YOUR GOAL: Pictures excluded, return the lines below from the first through the line holding "Task: Click the Rank column header".

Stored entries
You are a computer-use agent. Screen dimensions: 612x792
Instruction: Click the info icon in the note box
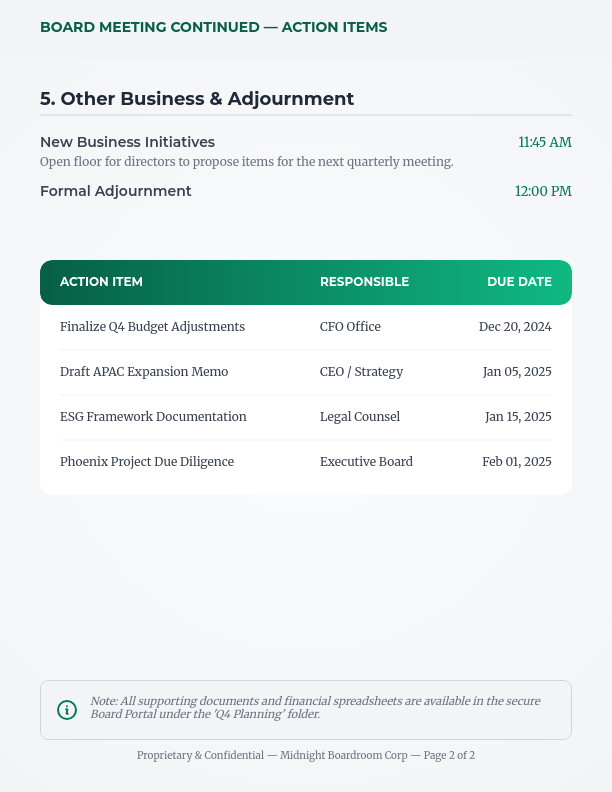click(67, 710)
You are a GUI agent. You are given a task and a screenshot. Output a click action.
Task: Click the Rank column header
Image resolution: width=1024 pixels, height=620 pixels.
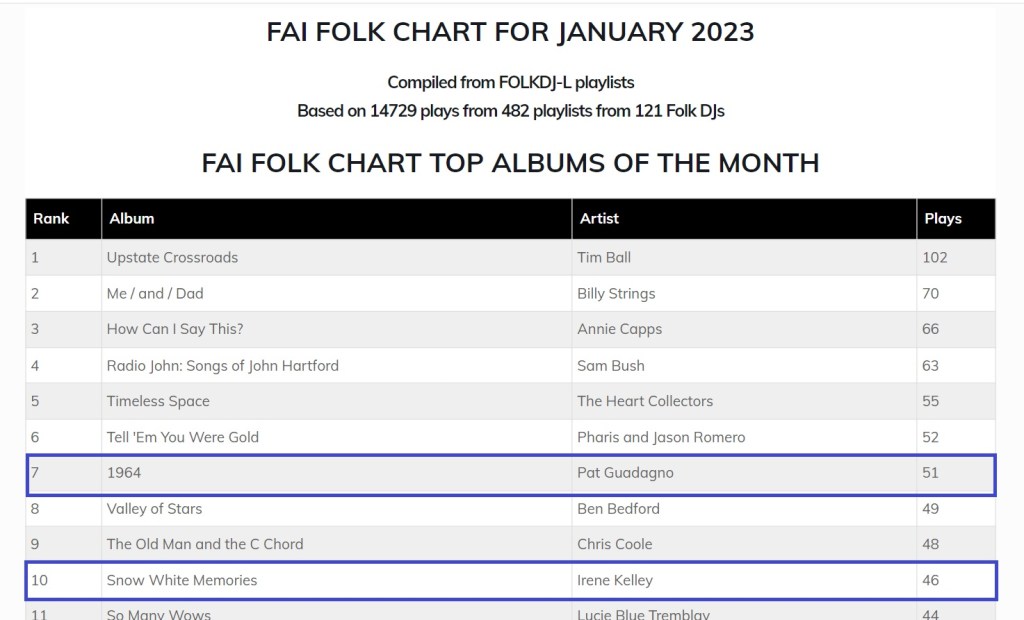(x=51, y=218)
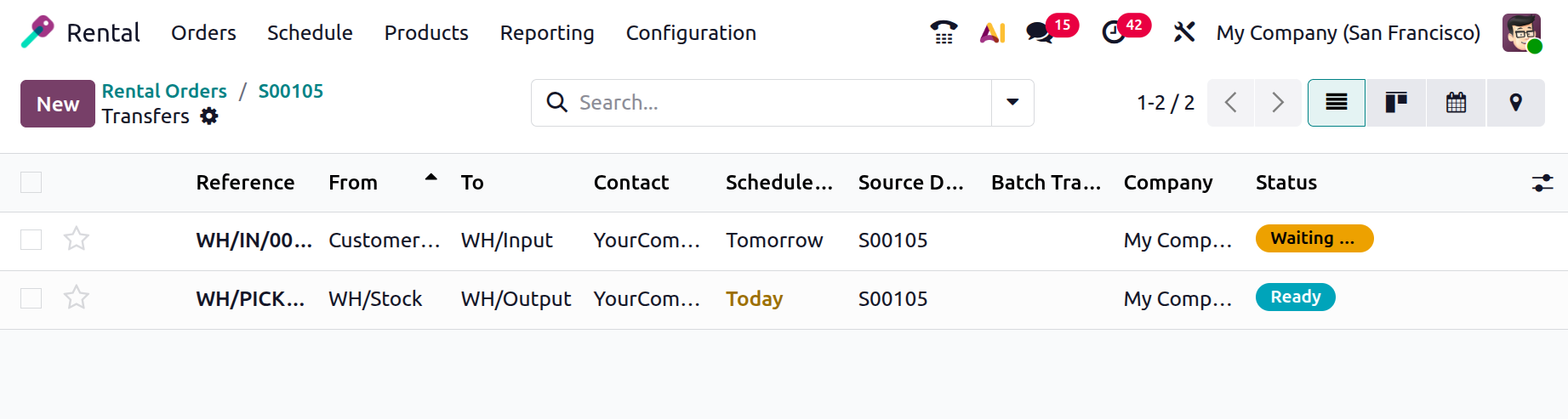Switch to Map view
The image size is (1568, 419).
1515,103
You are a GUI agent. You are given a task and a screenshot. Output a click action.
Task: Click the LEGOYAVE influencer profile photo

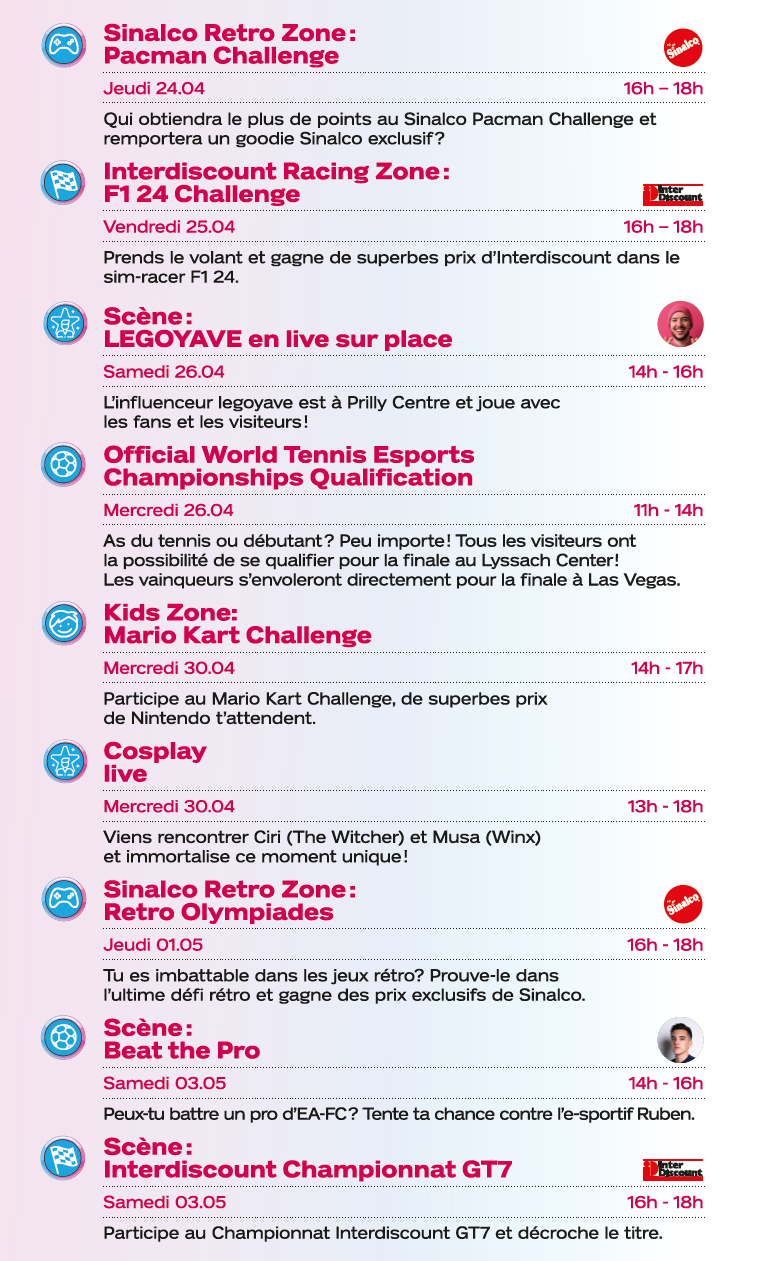(681, 324)
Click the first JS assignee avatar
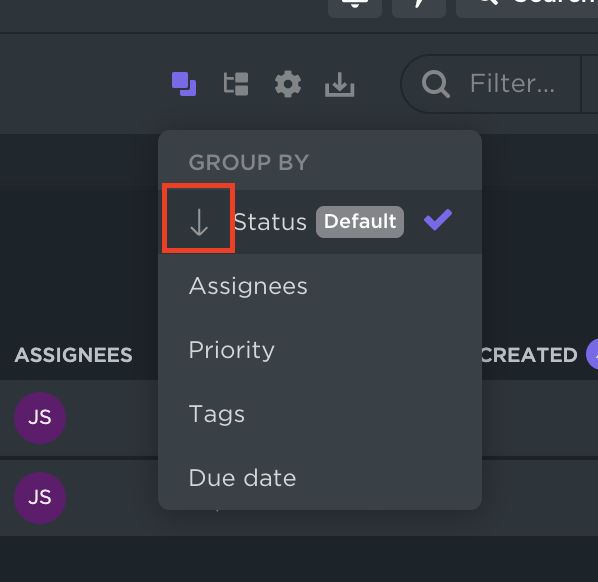The image size is (598, 582). pos(40,418)
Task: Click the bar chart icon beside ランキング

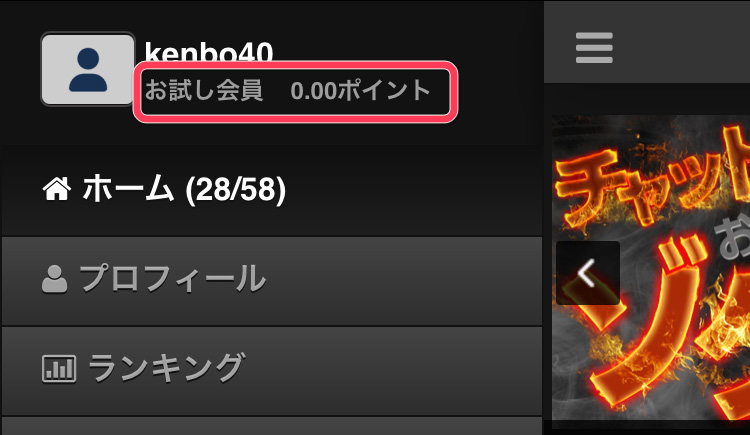Action: 59,368
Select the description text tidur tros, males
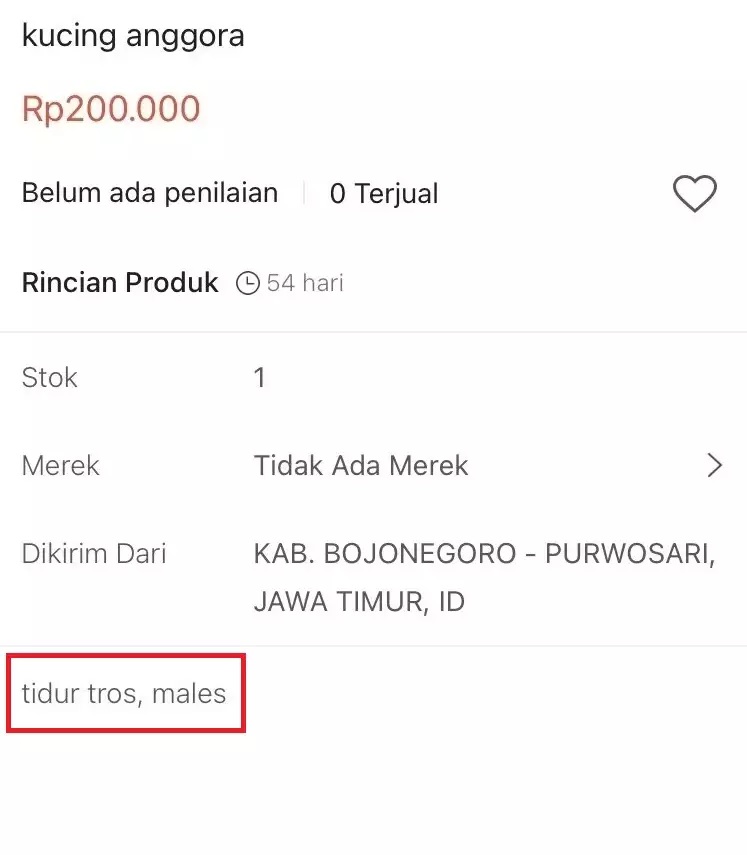747x855 pixels. (x=123, y=692)
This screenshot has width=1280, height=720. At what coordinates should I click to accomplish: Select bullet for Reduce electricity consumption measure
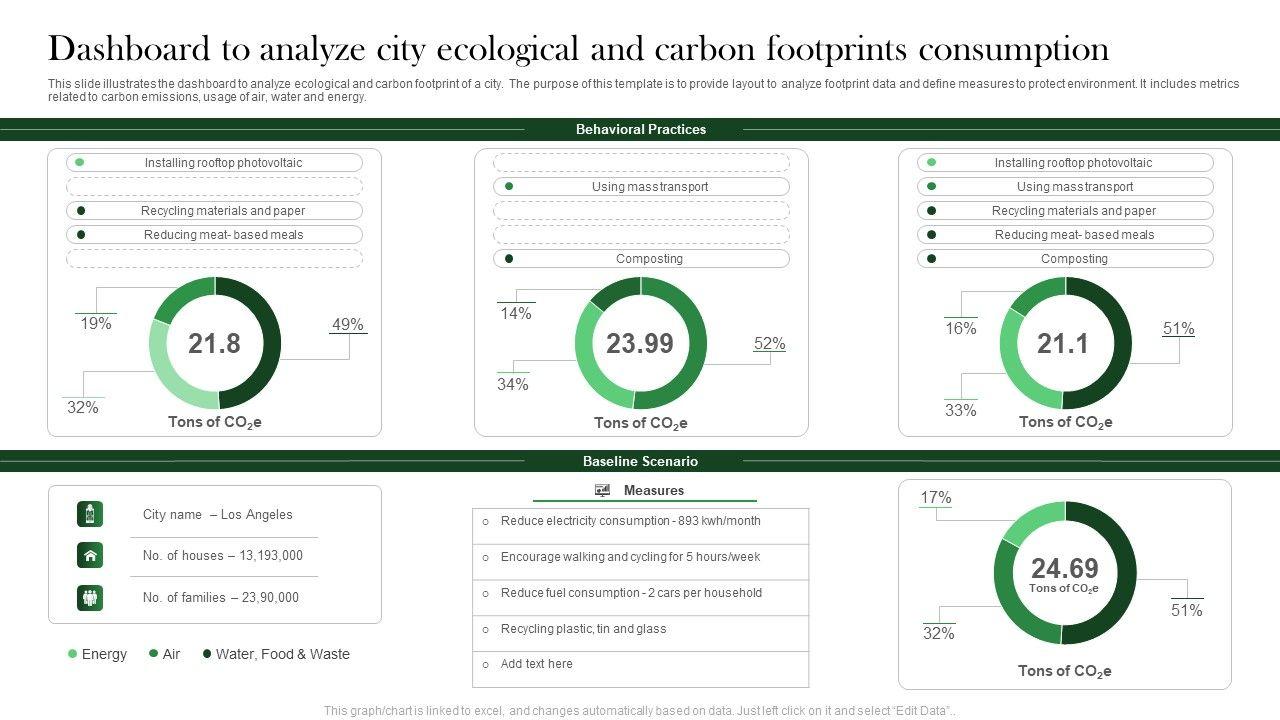click(486, 522)
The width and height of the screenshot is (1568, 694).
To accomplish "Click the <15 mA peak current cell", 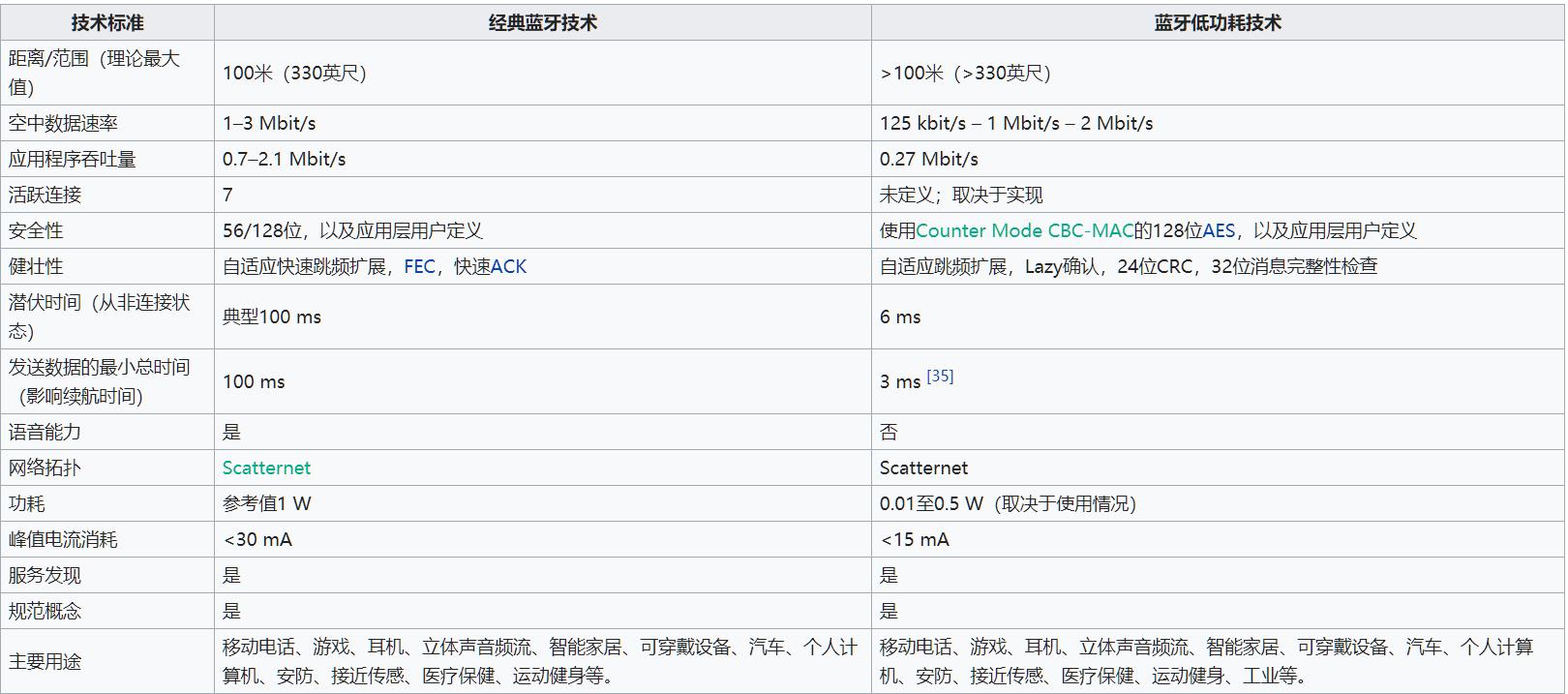I will tap(914, 539).
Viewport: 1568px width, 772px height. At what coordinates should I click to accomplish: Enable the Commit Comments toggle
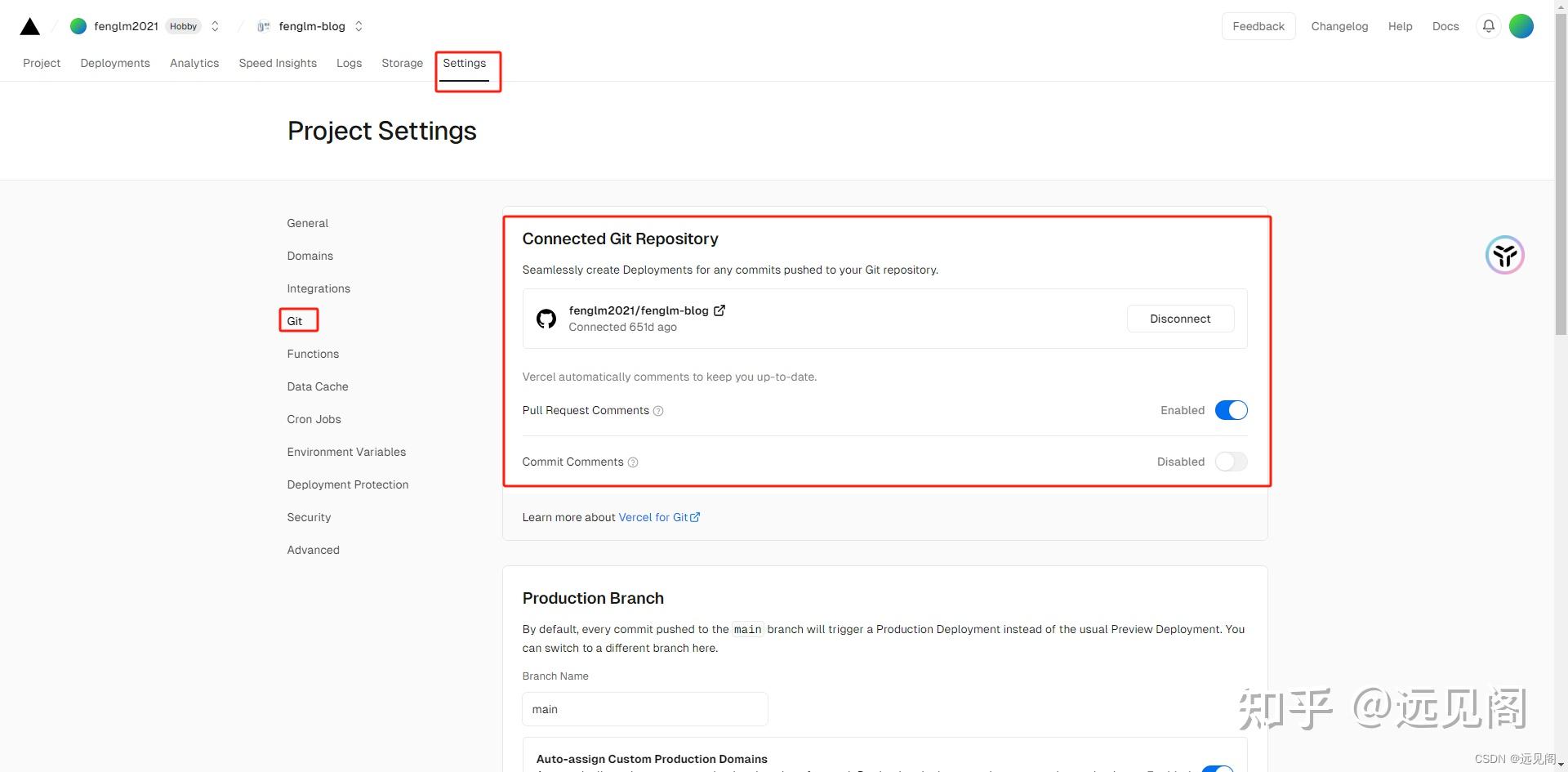[1231, 462]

TASK RESULT:
You are a computer-use agent. Screen dimensions: 612x792
Instruction: Click the info icon in the note box
click(67, 710)
You are a GUI agent. You are given a task and a screenshot. Output a click action.
Task: Click the Rank column header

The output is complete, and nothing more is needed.